Now, using the result obtained in $\textbf{1}$ and our hypothesis, we set up the inequality in $\textbf{2}$. I'm at a loss for how the leftmost inequality is obtained -- I know that by hypothesis $\mid \alpha - p/q \mid < \mid \alpha\mid$ and we add $\mid 2\alpha \mid$ to both sides to obtain the rightmost inequality.
Then in the final inequality, it's unclear to me how we know that $\frac{1}{3\mid \alpha \mid q} < \frac{1}{\mid q\alpha + p \mid}$.
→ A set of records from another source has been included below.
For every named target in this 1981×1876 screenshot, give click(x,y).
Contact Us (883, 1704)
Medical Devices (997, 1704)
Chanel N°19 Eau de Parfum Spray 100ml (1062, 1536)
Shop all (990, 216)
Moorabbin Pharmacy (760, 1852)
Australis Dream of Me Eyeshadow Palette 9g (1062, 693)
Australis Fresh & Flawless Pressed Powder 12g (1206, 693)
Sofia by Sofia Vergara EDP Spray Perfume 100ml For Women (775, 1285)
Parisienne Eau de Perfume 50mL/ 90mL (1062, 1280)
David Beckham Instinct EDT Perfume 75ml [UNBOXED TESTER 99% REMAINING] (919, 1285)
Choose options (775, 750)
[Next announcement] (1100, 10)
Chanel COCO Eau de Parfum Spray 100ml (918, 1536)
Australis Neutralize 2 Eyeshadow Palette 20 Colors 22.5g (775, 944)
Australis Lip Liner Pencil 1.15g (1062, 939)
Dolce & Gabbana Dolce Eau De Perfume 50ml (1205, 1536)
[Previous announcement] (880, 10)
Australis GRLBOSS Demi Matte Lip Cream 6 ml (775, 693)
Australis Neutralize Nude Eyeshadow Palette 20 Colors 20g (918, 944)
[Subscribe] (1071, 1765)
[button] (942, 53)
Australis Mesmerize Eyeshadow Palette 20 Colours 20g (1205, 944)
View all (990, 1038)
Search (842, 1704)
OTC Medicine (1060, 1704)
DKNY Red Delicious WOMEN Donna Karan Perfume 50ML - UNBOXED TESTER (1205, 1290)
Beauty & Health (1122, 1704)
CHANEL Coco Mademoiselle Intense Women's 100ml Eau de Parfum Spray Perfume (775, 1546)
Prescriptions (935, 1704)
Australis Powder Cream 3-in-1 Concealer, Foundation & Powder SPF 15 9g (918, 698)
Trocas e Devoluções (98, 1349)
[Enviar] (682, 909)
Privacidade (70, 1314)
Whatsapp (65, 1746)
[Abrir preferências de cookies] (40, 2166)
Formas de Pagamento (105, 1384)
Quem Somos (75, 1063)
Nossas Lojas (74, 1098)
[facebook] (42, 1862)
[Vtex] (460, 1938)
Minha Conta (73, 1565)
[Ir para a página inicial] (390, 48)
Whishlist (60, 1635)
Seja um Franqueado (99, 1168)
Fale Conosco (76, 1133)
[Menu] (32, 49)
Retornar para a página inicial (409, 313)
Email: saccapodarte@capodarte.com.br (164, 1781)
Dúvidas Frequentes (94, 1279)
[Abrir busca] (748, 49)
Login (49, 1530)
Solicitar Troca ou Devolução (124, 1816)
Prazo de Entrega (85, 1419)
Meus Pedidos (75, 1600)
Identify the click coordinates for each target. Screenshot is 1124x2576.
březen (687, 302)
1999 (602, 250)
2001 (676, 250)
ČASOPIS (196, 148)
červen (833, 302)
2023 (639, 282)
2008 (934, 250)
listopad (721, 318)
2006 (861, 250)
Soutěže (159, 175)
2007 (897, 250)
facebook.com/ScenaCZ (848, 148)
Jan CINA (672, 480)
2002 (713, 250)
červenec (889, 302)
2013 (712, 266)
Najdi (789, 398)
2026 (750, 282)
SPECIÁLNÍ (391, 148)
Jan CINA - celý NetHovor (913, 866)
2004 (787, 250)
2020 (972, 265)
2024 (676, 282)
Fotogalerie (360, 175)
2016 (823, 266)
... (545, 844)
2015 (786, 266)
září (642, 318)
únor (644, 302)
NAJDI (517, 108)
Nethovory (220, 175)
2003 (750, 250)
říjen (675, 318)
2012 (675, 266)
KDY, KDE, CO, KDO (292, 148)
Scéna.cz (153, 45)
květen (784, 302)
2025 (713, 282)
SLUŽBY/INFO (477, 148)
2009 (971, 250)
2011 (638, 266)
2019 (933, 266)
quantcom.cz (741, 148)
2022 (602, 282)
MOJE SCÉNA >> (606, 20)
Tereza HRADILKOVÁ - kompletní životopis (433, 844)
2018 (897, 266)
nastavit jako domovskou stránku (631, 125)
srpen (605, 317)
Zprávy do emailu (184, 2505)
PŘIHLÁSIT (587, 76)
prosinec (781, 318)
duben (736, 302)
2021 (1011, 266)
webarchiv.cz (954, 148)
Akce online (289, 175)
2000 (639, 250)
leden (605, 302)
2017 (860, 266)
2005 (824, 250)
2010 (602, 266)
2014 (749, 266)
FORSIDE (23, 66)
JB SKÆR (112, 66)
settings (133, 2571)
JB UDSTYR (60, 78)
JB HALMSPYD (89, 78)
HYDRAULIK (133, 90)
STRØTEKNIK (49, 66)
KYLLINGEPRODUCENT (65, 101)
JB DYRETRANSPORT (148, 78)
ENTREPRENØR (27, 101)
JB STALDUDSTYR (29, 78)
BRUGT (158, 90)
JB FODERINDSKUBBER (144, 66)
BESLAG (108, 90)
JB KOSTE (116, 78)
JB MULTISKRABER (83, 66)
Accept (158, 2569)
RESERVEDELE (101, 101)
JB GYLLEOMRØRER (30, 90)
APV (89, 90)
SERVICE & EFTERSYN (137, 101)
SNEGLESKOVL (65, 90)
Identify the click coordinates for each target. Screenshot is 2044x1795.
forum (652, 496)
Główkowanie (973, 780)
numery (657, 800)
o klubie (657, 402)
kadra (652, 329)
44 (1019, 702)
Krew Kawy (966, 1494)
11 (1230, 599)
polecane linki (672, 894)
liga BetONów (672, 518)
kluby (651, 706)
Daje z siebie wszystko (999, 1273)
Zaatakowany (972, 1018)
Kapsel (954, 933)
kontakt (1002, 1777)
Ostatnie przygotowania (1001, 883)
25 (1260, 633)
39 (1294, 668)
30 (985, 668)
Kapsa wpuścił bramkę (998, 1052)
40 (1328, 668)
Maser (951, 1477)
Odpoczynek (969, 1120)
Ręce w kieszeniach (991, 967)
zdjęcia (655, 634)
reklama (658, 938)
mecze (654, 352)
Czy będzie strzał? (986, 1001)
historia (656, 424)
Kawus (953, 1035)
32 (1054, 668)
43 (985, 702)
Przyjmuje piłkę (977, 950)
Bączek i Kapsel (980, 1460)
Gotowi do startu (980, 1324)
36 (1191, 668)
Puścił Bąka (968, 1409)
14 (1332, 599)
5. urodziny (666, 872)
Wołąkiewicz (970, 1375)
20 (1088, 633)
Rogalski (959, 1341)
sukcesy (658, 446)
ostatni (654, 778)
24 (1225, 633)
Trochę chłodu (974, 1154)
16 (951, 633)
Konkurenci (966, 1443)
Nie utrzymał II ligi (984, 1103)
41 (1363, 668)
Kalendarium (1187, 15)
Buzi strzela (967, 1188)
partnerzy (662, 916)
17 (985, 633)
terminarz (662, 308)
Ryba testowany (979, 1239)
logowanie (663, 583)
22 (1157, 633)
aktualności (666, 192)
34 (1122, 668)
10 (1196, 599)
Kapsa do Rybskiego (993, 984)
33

I'm looking for an answer to these two points:
- An explanation for the steps I outlined above as being unclear, i.e. the choice of $c$ (why do we choose $0 < c < \text{min}(\mid\alpha\mid, \mid\frac{1}{3\mid\alpha\mid})$), the leftmost inequality in $\textbf{2}$, and the middle inequality in $\textbf{3}$.
- This proof was fairly unintuitive to me -- I didn't even consider rationalizing $q \alpha - p$ when I first was working on this problem. I imagine that's the kind of thing you start to get better at seeing with practice working problems like this. Still, is there possibly a simpler or more direct proof?
It's the triangle inequality
$|\alpha + \frac pq| = |2\alpha - \alpha +\frac pq| \le |2\alpha| + |-\alpha + \frac pq|=|2\alpha| + |\alpha -\frac qp| < |2\alpha| + |\alpha|=3|\alpha|$
The reason the $3$ was choosen was because: We need to get $|\alpha -\frac pq|$ bigger than something. But if $|\alpha-\frac pq|< |\alpha|$ we get can't get it directly because we only know $|\alpha-\frac pq|$ is smaller than something. Instead we have to work with $|\alpha + \frac pq|$ being bigger than something. But how can we convert $|\alpha + \frac pq|$ to something involving $|\alpha -\frac pq|$? Well the way they did it was $|\alpha + \frac pq| = |2\alpha - (\alpha - \frac pq)|$. But that tosses two extra $\alpha$s into the works.
Well, you have $|\alpha + \frac pq| < 3|\alpha|$
So $q|\alpha + \frac pq| < 3|\alpha|q$
$0< |q\alpha + p| < 3|\alpha|q$
$\frac 1{3|\alpha| q} < \frac 1{|q\alpha + p|}$.